---- Material provided
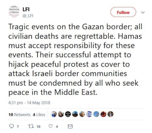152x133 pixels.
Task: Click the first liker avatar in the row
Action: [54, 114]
--------
---- Material provided
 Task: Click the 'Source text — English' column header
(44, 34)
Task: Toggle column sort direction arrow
--------
---- Material provided
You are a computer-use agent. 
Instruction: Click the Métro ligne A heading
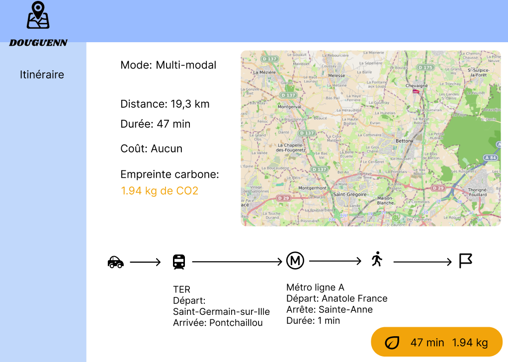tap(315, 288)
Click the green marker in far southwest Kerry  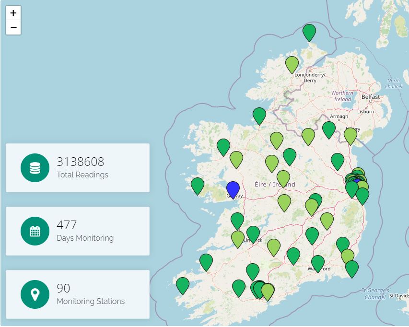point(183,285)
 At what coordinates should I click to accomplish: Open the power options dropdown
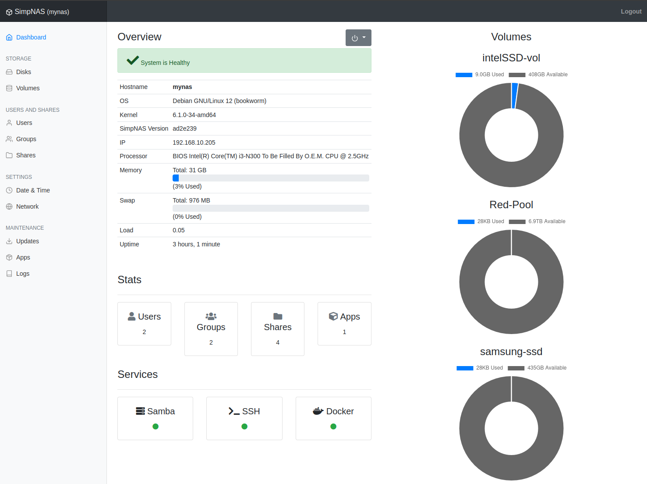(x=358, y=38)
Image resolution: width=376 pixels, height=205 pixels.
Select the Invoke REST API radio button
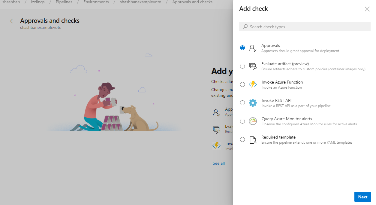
--------
*Task to complete*: Reproducing the whole listing above is not the task. Copy exactly only the lines from the one with "Task: Click the 'Source" to the one with "Task: Toggle column sort direction arrow", both kept.

*Written answer*:
 Task: Click the 'Source text — English' column header
(44, 34)
Task: Toggle column sort direction arrow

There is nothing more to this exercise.